At our Diocesan Life Conference I watched as people stopped to look at the art projects created by our children.  I heard people comment on this or that image, representation or text.  The art was prominently displayed in the main hallway off the hotel lobby, you couldn’t miss it.  Not everyone who stopped to check it out was from the conference, there was a wedding there that weekend and many of the wedding guests also stopped to look.  “Wow, look at this picture of Jesus made out of recycled material” a young man said to his girlfriend “I think he’d like that”.

The theme for the art, the essays, the orations, the sermons and indeed the whole conference was taken from Psalm 23[24]:1 – “The earth is the Lord’s and all that is in it, the world and all who live there.” It was about God’s proprietary right over everything and everyone. It was about our stewardship for God’s creation, for the earth and for everything in it, on it and beyond it.  Bishop Thomas spoke about our relationship with creation in sacramental terms as a place to experience God’s presence and grace.

Coming in the wake of the greatest manmade disaster in our country’s history, the ‘blow-out in the Gulf’, the conference theme should give us pause to consider just who we think we are, what we’re doing and for what.  As we survey the damage to the environment, wildlife, human livelihood with its long range consequences the implication should become clear that nature, along with humans, has rights. The whole affair should reminded us, yet again, that we are living in the midst of a global ecological crisis, largely of our own making, and one that has been with us for quite some time.

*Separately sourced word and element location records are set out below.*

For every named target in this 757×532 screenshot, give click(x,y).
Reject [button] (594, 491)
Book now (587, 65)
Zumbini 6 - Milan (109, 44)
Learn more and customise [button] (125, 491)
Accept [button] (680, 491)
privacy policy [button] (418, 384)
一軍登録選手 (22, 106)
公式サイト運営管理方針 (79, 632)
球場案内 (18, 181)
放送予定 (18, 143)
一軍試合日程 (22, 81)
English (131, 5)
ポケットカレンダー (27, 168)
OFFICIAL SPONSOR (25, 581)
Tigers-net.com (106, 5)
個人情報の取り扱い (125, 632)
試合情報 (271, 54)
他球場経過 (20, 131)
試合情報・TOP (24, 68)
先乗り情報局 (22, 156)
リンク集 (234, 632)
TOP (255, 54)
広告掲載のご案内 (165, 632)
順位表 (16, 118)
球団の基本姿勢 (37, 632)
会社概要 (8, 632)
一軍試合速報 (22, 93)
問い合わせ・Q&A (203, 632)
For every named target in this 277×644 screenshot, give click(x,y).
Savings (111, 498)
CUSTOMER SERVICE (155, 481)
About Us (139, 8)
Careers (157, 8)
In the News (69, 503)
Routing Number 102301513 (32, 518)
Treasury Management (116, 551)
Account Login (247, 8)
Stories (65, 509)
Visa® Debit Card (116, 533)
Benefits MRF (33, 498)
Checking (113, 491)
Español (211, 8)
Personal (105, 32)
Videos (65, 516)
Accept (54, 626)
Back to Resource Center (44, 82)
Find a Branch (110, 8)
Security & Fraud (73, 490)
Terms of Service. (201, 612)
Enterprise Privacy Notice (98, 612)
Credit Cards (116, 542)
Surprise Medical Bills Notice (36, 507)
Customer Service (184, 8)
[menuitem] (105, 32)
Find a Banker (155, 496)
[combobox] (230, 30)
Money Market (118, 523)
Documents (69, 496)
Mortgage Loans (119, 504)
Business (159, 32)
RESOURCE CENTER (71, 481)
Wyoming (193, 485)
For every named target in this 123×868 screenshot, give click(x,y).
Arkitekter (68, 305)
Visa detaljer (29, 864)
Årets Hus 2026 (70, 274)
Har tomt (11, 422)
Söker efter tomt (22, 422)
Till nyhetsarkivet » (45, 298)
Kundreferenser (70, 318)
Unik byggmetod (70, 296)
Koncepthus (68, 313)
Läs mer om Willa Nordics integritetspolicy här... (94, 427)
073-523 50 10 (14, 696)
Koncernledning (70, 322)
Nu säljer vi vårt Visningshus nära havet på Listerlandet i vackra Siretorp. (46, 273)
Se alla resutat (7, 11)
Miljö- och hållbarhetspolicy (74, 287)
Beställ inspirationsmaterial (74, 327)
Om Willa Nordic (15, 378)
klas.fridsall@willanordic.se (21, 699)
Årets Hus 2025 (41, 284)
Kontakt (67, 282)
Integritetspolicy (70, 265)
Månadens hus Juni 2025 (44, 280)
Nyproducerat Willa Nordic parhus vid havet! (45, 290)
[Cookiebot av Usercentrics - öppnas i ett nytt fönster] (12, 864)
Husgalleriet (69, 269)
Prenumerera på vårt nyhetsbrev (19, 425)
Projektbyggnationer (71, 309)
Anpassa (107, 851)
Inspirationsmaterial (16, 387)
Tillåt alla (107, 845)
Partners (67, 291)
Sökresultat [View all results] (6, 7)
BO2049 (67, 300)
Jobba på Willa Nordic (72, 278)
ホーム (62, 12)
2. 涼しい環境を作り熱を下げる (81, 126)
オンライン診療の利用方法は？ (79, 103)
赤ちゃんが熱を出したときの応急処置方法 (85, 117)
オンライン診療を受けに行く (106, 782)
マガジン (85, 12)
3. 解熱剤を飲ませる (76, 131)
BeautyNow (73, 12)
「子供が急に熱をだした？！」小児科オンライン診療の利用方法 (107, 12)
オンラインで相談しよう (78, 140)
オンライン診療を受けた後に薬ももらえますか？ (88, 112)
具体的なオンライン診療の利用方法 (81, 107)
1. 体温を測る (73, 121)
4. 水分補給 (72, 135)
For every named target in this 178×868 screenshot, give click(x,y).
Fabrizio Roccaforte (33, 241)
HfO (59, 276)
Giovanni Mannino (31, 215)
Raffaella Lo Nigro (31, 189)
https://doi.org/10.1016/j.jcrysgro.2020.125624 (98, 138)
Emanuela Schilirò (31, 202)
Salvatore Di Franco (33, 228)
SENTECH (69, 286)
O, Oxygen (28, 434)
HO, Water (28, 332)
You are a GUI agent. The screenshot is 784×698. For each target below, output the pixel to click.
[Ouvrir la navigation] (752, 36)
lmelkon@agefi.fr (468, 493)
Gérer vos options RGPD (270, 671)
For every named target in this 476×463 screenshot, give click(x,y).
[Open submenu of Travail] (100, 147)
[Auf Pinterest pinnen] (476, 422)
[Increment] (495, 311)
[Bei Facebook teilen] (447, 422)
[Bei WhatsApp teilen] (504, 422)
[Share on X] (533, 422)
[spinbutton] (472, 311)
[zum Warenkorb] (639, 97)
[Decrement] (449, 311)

The conference theme makes it apparent that the protection of our planet should be evident in the message of the Church.  Unfortunately, theology has often isolated itself from reality making it difficult for the Church to respond effectively to the environmental crisis. What was once referred to as ‘the common good’ is beginning to be seen by some Church thinkers as no longer limited to the human, social, legal and political realm but extending to the totality of life on earth.  Contemporary Orthodox philosophers and theologians like John Chryssavgis, Elizabeth Theokritoff and Christopher Bender are helping guide the Church in this pragmatic thinking.

The enlightened way of seeing things calls for a sacramental understanding of the earth and her resources and justice for all her inhabitants - persons, animals and plants - and development of a spiritual relationship to matter. We must allow the planet to speak to us of God and, where we as a people have so altered it as to silence its teachings, we must restore its voice.

Nature has an integrity all its own, apart from human beings. Hopefully, the Church can help humanity recovery the aesthetic, sacramental and spiritual appreciation of God’s creation by integrating religious values into the environmental dialogue.  We may be at one of those crisis moments in human history, at a crossroads in time when we must make critical decisions and bring moral order to the public debate in ecology.  The Church can do this if she insists on a sacramental emphasis on the integrity of nature.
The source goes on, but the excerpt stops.